_Supplied material_:
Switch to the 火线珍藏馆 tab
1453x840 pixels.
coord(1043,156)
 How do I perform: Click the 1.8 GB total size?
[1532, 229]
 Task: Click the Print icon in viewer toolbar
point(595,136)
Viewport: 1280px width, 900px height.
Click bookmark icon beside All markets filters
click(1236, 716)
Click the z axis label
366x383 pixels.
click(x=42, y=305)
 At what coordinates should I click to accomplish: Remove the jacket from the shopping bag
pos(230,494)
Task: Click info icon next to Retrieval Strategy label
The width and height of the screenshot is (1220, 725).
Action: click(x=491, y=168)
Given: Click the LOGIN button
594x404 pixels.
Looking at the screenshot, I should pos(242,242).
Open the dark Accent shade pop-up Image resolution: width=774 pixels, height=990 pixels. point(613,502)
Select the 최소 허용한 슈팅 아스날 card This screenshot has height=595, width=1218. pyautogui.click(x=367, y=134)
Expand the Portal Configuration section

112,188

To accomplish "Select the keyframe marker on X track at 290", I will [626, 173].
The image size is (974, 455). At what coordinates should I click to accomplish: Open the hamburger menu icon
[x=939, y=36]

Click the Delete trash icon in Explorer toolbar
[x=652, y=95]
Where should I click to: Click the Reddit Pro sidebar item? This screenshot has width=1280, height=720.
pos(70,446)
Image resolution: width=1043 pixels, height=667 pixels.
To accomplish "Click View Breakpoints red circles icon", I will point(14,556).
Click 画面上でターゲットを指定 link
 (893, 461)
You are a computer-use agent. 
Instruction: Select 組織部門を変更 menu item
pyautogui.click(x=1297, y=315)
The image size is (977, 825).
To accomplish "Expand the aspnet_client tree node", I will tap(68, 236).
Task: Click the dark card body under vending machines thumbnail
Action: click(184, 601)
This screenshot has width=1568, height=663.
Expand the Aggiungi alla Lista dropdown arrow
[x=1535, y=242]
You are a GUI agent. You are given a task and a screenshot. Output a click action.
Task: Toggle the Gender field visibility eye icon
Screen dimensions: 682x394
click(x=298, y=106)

_Task description_:
Beginning with the first line above, could you copy every line exactly, up to and including the one with "Viewport: 1280px width, 900px height."?

_Response_:
Switch to the 火线珍藏馆 tab
1453x840 pixels.
coord(1043,156)
 How do I perform: Click the 1.8 GB total size?
[1532, 229]
 Task: Click the Print icon in viewer toolbar
point(595,136)
Viewport: 1280px width, 900px height.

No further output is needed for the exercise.